Focus on feeding
Published 2:50 pm Friday, May 26, 2017
- Submitted photoA mule deer eats hay at a volunteer-operated feeding site in eastern Baker County.
Mike Lattin doesn’t want this spring’s soft breezes to spread the stench of animal carcasses across Baker County’s Panhandle.
That prospect prompted Lattin, who lives in Richland, about 41 miles east of Baker City, to take action. Since late December he has devoted much of his time, and some of his money, to feeding deer and elk in the eastern half of the county, where crusty snow lies deep during the county’s hardest winter since 1992-93.
The campaign has raised about $14,500 through a GoFundMe account over the past 21 days, exceeding the goal of $14,000.
That money, combined with about $5,000 from the Halfway chapter of the Oregon Sportsman’s Association, has bought about 100 tons of grass hay that Lattin and several dozen volunteers have been distributing to about 1,000 elk and 1,200 to 1,500 deer.
Lattin believes the feeding effort, which he expects will continue for several more weeks despite the recent thaw, has spared deer and elk herds from a fate he describes as “absolutely catastrophic.”
Lattin thinks as much as 80 percent of the animals in some areas would have died without the handouts of hay.
“I’m quite confident if we keep it up we will have a lot of animals still alive to show for it,” he said Wednesday.
Lattin, who owns Eagle Telephone System Inc. and a construction company, said crews are feeding animals in more than 10 places ranging from the Powder River Canyon between Baker City and Richland, north along Eagle Creek and in the Sparta area, and east through Pine Valley to Hells Canyon.

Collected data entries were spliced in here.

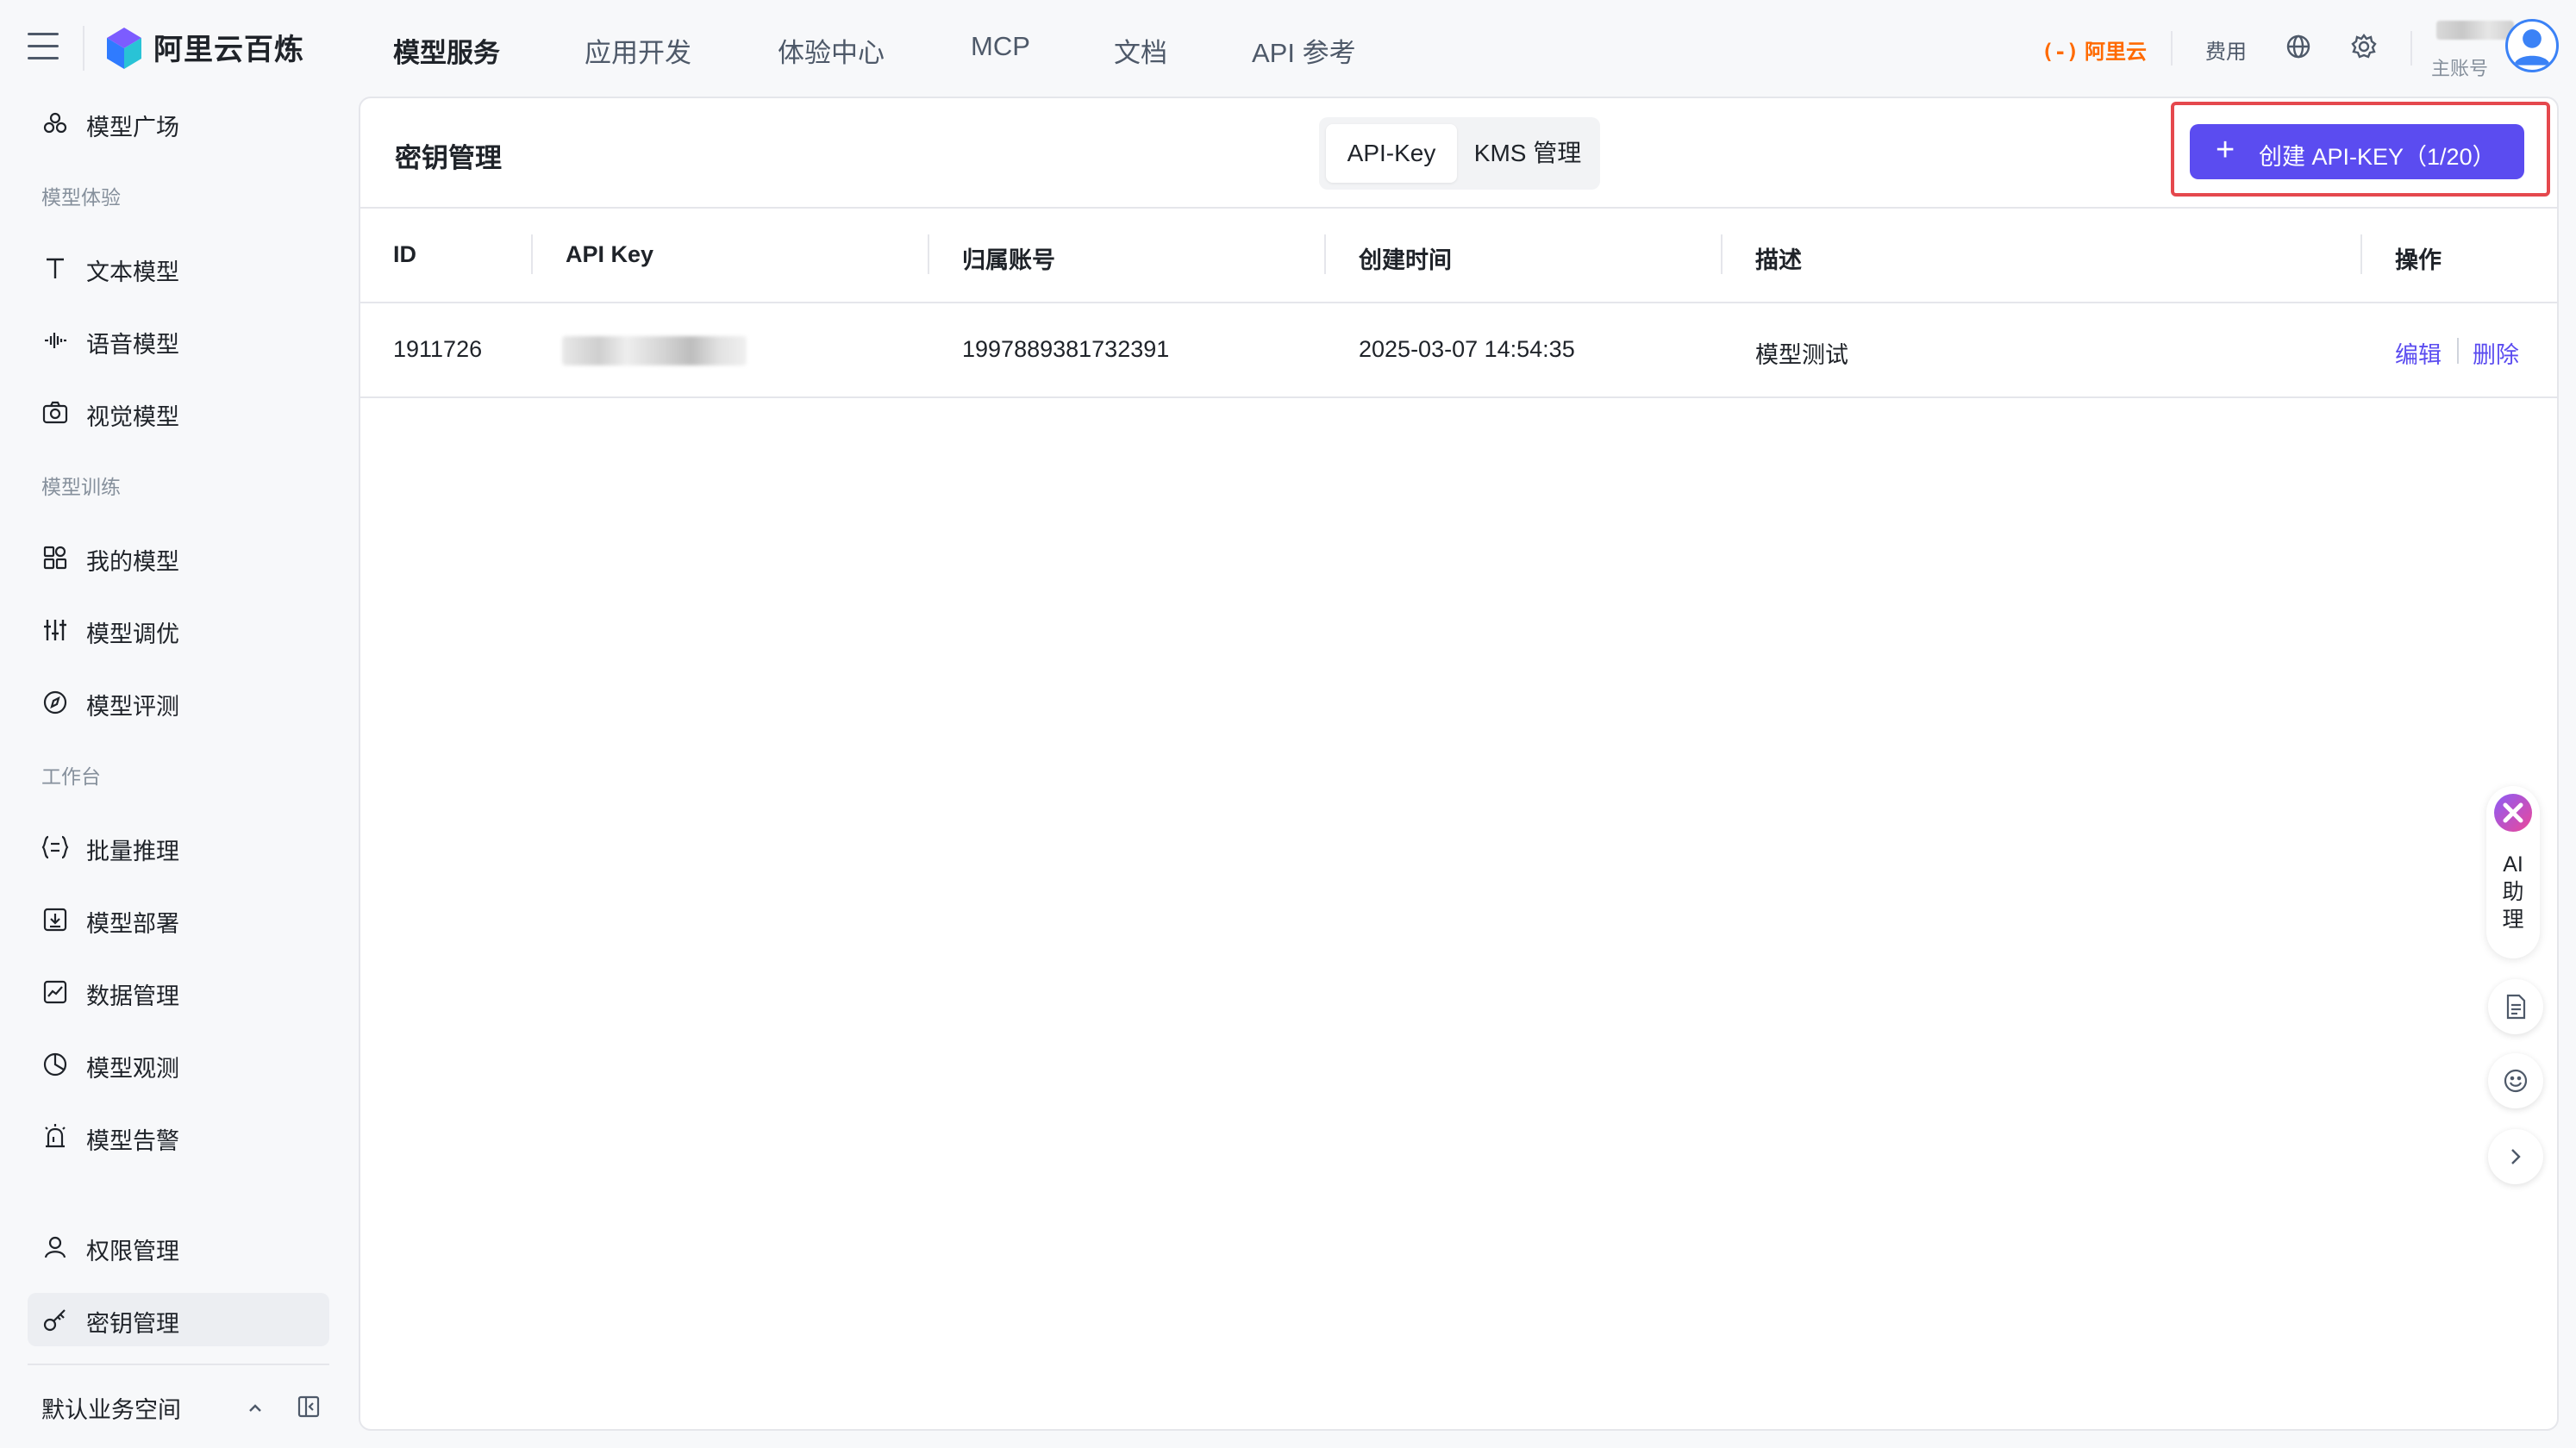 This screenshot has height=1448, width=2576. What do you see at coordinates (404, 254) in the screenshot?
I see `column-header-id: ID` at bounding box center [404, 254].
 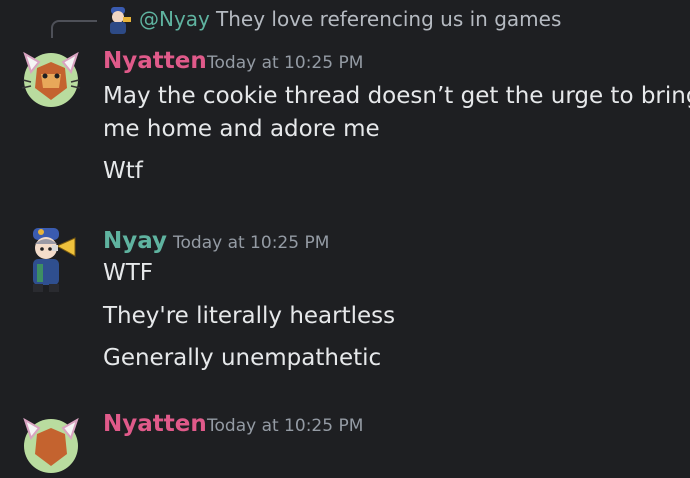 What do you see at coordinates (174, 19) in the screenshot?
I see `reply-author: @Nyay` at bounding box center [174, 19].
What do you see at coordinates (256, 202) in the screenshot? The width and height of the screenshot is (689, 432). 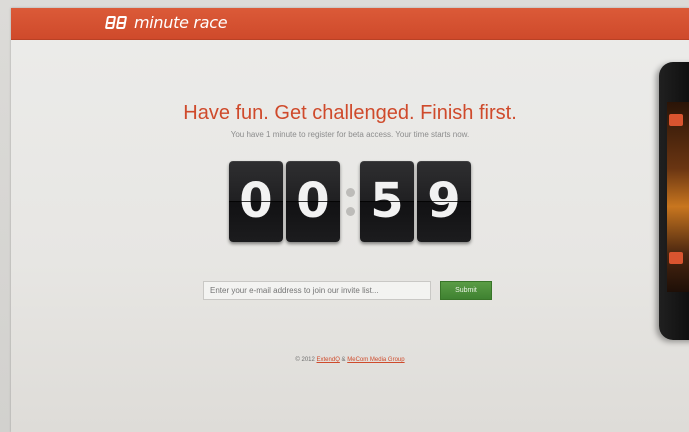 I see `minutes-tens-digit: 0` at bounding box center [256, 202].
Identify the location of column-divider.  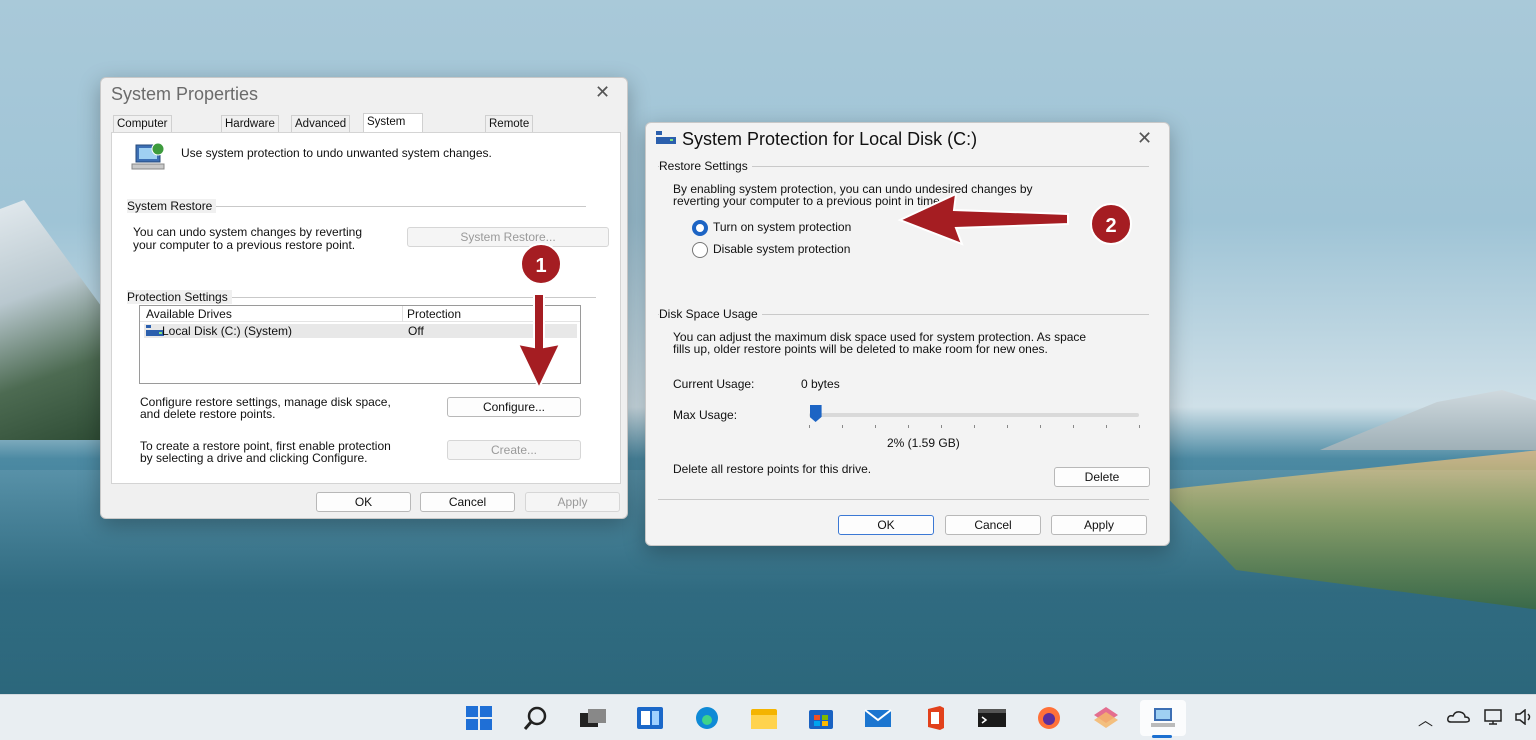
(402, 314).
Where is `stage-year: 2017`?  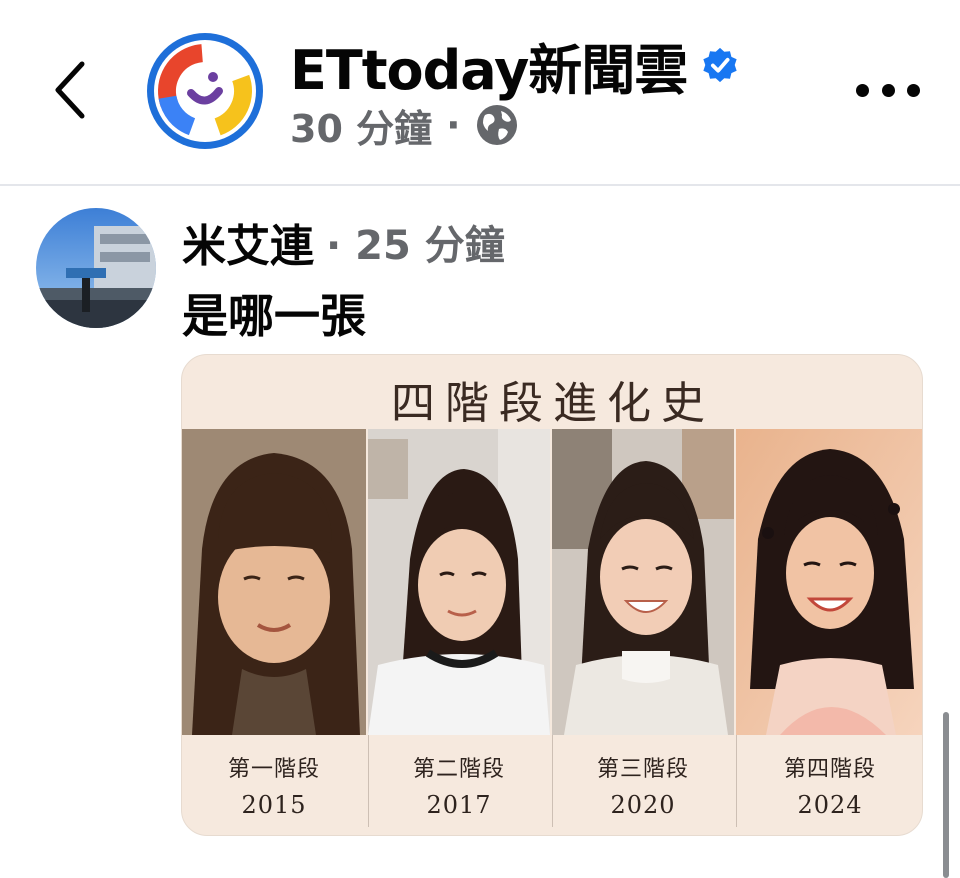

Lattin has been paying employees from his businesses, and using his vehicles, to keep the feeding campaign going.
“I’m out a lot of my own money, but I didn’t want to see a bunch of dead animals this spring and wish I had done something,” Lattin said. “The dollar numbers don’t matter to me right now. What matters to me is the survival of animals. That’s why we live here.”
Lattin said he has been gratified by the support of hundreds of local residents, in financial contributions and in labor.
“The people of these communities stepped up,” he said.
Lattin has coordinated the feeding campaign without the assistance, or indeed the support, of the Oregon Department of Fish and Wildlife (ODFW), the agency that manages the state’s deer and elk herds.
In late January ODFW issued a press release noting that although the agency’s biologists “expect to see increased winter mortality” in big game herds, “emergency feeding of big game is now generally accepted as ineffective and has many negative consequences.”
ODFW did oversee emergency feeding in Baker County in several winters during the 1970s and 1980s, most recently 1988-89. But biologists said they later concluded that those campaigns were not, on balance, successful.
Brian Ratliff, district wildlife biologist at ODFW’s Baker City office, told Baker County commissioners Wednesday that emergency feeding will have a “negligible” benefit for deer.
Lattin said he understands ODFW’s concerns and has adjusted the feeding campaign’s strategy to address some of the potential pratfalls ODFW officials cite.
For instance, volunteers are not setting out hay along Highway 86 because they don’t want deer congregating next to the two-lane highway, posing a risk to themselves and to drivers.
(Somebody, not associated with the feeding campaign, did set out alfalfa hay near the highway earlier this winter.)
Lattin said he has also spread small amounts of hay at many sites rather than dumping a single large pile. The goal, he said, is to prevent deer and elk from gathering in large herds, which raises the risk of animals transmitting diseases, according to ODFW.
“We’re doing the best we can,” Lattin said.
He has had valuable advice from Richland Mayor Richard Pedersen, a retired wildlife biologist who worked for the Forest Service for 33 years and who supports the feeding campaign.
“Mike and his crew are going to save animals, in my opinion there’s no question about that,” Pedersen said.
Although Lattin understands that ODFW does not endorse emergency feeding, he said he heeds the agency’s biologists regarding tactics that minimize the potential risk to the animals he and other volunteers are striving to save.
“We would have appreciated any support they could have given us,” Lattin said, referring to ODFW officials.
Lynn Magnuson, who lives in Baker Valley, said she donated $100 to the GoFundMe account after receiving a phone call from Pedersen in December.
Pedersen called her after a herd of 41 elk fell through the ice on Brownlee Reservoir. Magnuson said she donated because she hoped the feeding effort would allow elk to stay well-fed without their having to cross the ice.